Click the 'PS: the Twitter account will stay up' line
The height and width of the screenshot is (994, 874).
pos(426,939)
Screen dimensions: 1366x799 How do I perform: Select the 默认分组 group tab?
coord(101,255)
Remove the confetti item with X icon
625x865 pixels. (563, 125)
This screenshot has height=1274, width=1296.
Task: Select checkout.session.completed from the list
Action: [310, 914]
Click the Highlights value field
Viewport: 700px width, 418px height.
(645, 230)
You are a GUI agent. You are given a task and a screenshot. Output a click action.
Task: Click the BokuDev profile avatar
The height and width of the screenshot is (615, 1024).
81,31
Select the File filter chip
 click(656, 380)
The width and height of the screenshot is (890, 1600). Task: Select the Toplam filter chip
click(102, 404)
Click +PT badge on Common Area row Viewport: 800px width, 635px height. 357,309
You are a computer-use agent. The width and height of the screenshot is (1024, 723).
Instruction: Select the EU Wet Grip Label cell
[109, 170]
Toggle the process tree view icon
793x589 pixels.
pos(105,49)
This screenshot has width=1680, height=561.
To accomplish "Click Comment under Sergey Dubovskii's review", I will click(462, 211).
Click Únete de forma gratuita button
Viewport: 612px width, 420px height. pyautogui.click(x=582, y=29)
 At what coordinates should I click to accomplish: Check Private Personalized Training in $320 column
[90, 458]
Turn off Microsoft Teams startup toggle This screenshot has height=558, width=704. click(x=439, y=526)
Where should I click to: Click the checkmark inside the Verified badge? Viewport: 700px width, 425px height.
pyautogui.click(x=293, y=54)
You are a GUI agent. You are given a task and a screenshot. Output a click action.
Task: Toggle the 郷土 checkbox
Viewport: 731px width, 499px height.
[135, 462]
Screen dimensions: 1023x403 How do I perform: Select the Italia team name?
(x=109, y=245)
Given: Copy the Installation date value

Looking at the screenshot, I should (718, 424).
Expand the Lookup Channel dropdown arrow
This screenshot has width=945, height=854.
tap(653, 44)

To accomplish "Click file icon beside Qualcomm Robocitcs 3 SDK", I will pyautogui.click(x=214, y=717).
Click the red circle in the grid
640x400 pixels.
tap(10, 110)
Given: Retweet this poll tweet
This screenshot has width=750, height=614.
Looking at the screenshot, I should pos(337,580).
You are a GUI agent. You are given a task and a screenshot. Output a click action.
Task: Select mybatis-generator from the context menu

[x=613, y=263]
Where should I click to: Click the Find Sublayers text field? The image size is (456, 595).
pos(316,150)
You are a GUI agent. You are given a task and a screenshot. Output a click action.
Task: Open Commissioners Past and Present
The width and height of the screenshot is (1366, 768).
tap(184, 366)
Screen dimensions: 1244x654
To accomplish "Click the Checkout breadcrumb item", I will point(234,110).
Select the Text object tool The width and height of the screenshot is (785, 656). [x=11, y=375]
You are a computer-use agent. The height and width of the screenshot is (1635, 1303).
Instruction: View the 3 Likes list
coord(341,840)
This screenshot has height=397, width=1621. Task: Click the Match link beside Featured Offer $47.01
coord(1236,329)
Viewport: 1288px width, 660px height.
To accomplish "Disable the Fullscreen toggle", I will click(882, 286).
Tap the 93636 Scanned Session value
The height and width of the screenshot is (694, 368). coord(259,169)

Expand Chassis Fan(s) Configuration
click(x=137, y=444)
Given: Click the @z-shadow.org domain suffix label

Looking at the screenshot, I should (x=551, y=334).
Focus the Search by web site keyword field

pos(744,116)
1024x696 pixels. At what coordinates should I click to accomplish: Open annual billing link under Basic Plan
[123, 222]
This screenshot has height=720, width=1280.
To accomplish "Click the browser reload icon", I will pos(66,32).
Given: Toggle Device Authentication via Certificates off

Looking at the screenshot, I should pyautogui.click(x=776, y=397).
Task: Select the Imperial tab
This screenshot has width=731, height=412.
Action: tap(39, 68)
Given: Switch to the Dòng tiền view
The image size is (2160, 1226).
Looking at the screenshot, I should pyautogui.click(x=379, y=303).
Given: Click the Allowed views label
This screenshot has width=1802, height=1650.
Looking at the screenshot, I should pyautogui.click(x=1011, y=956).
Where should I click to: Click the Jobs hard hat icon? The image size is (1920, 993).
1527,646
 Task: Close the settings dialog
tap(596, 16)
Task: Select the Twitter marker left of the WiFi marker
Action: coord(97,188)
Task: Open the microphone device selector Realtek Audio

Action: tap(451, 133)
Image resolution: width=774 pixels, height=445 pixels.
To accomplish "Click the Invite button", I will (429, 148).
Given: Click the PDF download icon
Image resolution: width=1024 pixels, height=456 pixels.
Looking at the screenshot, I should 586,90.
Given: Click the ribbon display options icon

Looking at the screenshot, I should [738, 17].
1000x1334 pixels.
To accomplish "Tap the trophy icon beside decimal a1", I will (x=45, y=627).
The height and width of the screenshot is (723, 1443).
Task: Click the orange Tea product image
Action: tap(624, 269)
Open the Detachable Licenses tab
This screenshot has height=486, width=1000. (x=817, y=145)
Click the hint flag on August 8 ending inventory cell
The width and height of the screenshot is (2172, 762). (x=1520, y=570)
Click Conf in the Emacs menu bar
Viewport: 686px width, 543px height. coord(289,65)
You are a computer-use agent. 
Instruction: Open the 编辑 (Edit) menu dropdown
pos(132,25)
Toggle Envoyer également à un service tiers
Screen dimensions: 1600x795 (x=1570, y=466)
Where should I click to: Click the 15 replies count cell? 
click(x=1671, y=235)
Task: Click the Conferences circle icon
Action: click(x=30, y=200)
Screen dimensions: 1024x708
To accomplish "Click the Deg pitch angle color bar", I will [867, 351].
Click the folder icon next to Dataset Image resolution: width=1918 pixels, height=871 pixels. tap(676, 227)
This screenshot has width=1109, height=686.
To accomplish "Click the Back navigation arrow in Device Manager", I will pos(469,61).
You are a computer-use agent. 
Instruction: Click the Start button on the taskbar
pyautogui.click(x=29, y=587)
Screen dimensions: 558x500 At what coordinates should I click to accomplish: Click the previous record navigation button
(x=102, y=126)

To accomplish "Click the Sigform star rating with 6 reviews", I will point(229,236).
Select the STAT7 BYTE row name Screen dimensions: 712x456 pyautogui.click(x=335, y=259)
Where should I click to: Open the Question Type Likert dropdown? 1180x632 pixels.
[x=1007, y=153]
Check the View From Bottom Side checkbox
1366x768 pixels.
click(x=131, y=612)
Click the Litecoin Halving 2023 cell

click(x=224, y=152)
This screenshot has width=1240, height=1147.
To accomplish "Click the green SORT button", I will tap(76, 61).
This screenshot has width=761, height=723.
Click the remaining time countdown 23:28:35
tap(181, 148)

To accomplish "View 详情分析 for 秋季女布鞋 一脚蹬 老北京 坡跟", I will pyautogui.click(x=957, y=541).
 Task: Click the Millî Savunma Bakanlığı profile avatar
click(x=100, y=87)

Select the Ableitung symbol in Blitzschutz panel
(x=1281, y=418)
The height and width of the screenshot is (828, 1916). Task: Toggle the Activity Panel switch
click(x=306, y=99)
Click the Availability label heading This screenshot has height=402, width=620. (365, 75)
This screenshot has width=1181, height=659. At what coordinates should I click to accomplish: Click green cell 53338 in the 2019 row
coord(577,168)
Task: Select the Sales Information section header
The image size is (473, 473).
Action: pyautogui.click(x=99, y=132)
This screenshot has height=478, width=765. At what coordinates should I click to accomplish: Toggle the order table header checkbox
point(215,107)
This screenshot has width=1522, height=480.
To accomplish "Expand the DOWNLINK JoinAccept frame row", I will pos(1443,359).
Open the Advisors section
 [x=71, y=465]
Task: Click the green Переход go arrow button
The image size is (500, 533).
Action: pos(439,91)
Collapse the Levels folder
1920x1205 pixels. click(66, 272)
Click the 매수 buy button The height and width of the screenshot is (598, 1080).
──────
Return all entries exactly.

Click the 'PS: the Twitter account will stay up' line
The height and width of the screenshot is (994, 874).
pos(426,939)
Screen dimensions: 1366x799 How do I perform: Select the 默认分组 group tab?
coord(101,255)
Remove the confetti item with X icon
625x865 pixels. (563, 125)
This screenshot has height=1274, width=1296.
Task: Select checkout.session.completed from the list
Action: [310, 914]
Click the Highlights value field
Viewport: 700px width, 418px height.
(645, 230)
You are a GUI agent. You are given a task and a screenshot. Output a click action.
Task: Click the BokuDev profile avatar
The height and width of the screenshot is (615, 1024).
81,31
Select the File filter chip
 click(656, 380)
The width and height of the screenshot is (890, 1600). Task: Select the Toplam filter chip
click(102, 404)
Click +PT badge on Common Area row Viewport: 800px width, 635px height. 357,309
You are a computer-use agent. The width and height of the screenshot is (1024, 723).
Instruction: Select the EU Wet Grip Label cell
[109, 170]
Toggle the process tree view icon
793x589 pixels.
pos(105,49)
This screenshot has width=1680, height=561.
To accomplish "Click Comment under Sergey Dubovskii's review", I will click(462, 211).
Click Únete de forma gratuita button
Viewport: 612px width, 420px height. pyautogui.click(x=582, y=29)
 At what coordinates should I click to accomplish: Check Private Personalized Training in $320 column
[90, 458]
Turn off Microsoft Teams startup toggle This screenshot has height=558, width=704. click(x=439, y=526)
Where should I click to: Click the checkmark inside the Verified badge? Viewport: 700px width, 425px height.
pyautogui.click(x=293, y=54)
You are a GUI agent. You are given a task and a screenshot. Output a click action.
Task: Toggle the 郷土 checkbox
Viewport: 731px width, 499px height.
[135, 462]
Screen dimensions: 1023x403 How do I perform: Select the Italia team name?
(x=109, y=245)
Given: Copy the Installation date value

Looking at the screenshot, I should (718, 424).
Expand the Lookup Channel dropdown arrow
This screenshot has width=945, height=854.
tap(653, 44)

To accomplish "Click file icon beside Qualcomm Robocitcs 3 SDK", I will pyautogui.click(x=214, y=717).
Click the red circle in the grid
640x400 pixels.
tap(10, 110)
Given: Retweet this poll tweet
This screenshot has width=750, height=614.
Looking at the screenshot, I should pos(337,580).
You are a GUI agent. You are given a task and a screenshot. Output a click action.
Task: Select mybatis-generator from the context menu

[x=613, y=263]
Where should I click to: Click the Find Sublayers text field? The image size is (456, 595).
pos(316,150)
You are a GUI agent. You are given a task and a screenshot. Output a click action.
Task: Open Commissioners Past and Present
The width and height of the screenshot is (1366, 768).
tap(184, 366)
Screen dimensions: 1244x654
To accomplish "Click the Checkout breadcrumb item", I will point(234,110).
Select the Text object tool The width and height of the screenshot is (785, 656). [x=11, y=375]
You are a computer-use agent. The height and width of the screenshot is (1635, 1303).
Instruction: View the 3 Likes list
coord(341,840)
This screenshot has height=397, width=1621. Task: Click the Match link beside Featured Offer $47.01
coord(1236,329)
Viewport: 1288px width, 660px height.
To accomplish "Disable the Fullscreen toggle", I will click(882, 286).
Tap the 93636 Scanned Session value
The height and width of the screenshot is (694, 368). coord(259,169)

Expand Chassis Fan(s) Configuration
click(x=137, y=444)
Given: Click the @z-shadow.org domain suffix label

Looking at the screenshot, I should (x=551, y=334).
Focus the Search by web site keyword field

pos(744,116)
1024x696 pixels. At what coordinates should I click to accomplish: Open annual billing link under Basic Plan
[123, 222]
This screenshot has height=720, width=1280.
To accomplish "Click the browser reload icon", I will pos(66,32).
Given: Toggle Device Authentication via Certificates off

Looking at the screenshot, I should pyautogui.click(x=776, y=397).
Task: Select the Imperial tab
This screenshot has width=731, height=412.
Action: tap(39, 68)
Given: Switch to the Dòng tiền view
The image size is (2160, 1226).
Looking at the screenshot, I should pyautogui.click(x=379, y=303).
Given: Click the Allowed views label
This screenshot has width=1802, height=1650.
Looking at the screenshot, I should pyautogui.click(x=1011, y=956).
Where should I click to: Click the Jobs hard hat icon? The image size is (1920, 993).
1527,646
 Task: Close the settings dialog
tap(596, 16)
Task: Select the Twitter marker left of the WiFi marker
Action: coord(97,188)
Task: Open the microphone device selector Realtek Audio

Action: tap(451, 133)
Image resolution: width=774 pixels, height=445 pixels.
To accomplish "Click the Invite button", I will (429, 148).
Given: Click the PDF download icon
Image resolution: width=1024 pixels, height=456 pixels.
Looking at the screenshot, I should 586,90.
Given: Click the ribbon display options icon

Looking at the screenshot, I should [738, 17].
1000x1334 pixels.
To accomplish "Tap the trophy icon beside decimal a1", I will (x=45, y=627).
The height and width of the screenshot is (723, 1443).
Task: Click the orange Tea product image
Action: tap(624, 269)
Open the Detachable Licenses tab
This screenshot has height=486, width=1000. (x=817, y=145)
Click the hint flag on August 8 ending inventory cell
The width and height of the screenshot is (2172, 762). (x=1520, y=570)
Click Conf in the Emacs menu bar
Viewport: 686px width, 543px height. coord(289,65)
You are a computer-use agent. 
Instruction: Open the 编辑 (Edit) menu dropdown
pos(132,25)
Toggle Envoyer également à un service tiers
Screen dimensions: 1600x795 (x=1570, y=466)
Where should I click to: Click the 15 replies count cell? 
click(x=1671, y=235)
Task: Click the Conferences circle icon
Action: click(x=30, y=200)
Screen dimensions: 1024x708
To accomplish "Click the Deg pitch angle color bar", I will [867, 351].
Click the folder icon next to Dataset Image resolution: width=1918 pixels, height=871 pixels. tap(676, 227)
This screenshot has width=1109, height=686.
To accomplish "Click the Back navigation arrow in Device Manager", I will pos(469,61).
You are a computer-use agent. 
Instruction: Click the Start button on the taskbar
pyautogui.click(x=29, y=587)
Screen dimensions: 558x500 At what coordinates should I click to accomplish: Click the previous record navigation button
(x=102, y=126)

To accomplish "Click the Sigform star rating with 6 reviews", I will point(229,236).
Select the STAT7 BYTE row name Screen dimensions: 712x456 pyautogui.click(x=335, y=259)
Where should I click to: Open the Question Type Likert dropdown? 1180x632 pixels.
[x=1007, y=153]
Check the View From Bottom Side checkbox
1366x768 pixels.
click(x=131, y=612)
Click the Litecoin Halving 2023 cell

click(x=224, y=152)
This screenshot has width=1240, height=1147.
To accomplish "Click the green SORT button", I will tap(76, 61).
This screenshot has width=761, height=723.
Click the remaining time countdown 23:28:35
tap(181, 148)

To accomplish "View 详情分析 for 秋季女布鞋 一脚蹬 老北京 坡跟", I will pyautogui.click(x=957, y=541).
 Task: Click the Millî Savunma Bakanlığı profile avatar
click(x=100, y=87)

Select the Ableitung symbol in Blitzschutz panel
(x=1281, y=418)
The height and width of the screenshot is (828, 1916). Task: Toggle the Activity Panel switch
click(x=306, y=99)
Click the Availability label heading This screenshot has height=402, width=620. (365, 75)
This screenshot has width=1181, height=659. At what coordinates should I click to accomplish: Click green cell 53338 in the 2019 row
coord(577,168)
Task: Select the Sales Information section header
The image size is (473, 473).
Action: pyautogui.click(x=99, y=132)
This screenshot has height=478, width=765. At what coordinates should I click to accomplish: Toggle the order table header checkbox
point(215,107)
This screenshot has width=1522, height=480.
To accomplish "Expand the DOWNLINK JoinAccept frame row", I will pos(1443,359).
Open the Advisors section
 [x=71, y=465]
Task: Click the green Переход go arrow button
The image size is (500, 533).
Action: pos(439,91)
Collapse the Levels folder
1920x1205 pixels. click(66, 272)
Click the 매수 buy button The height and width of the screenshot is (598, 1080).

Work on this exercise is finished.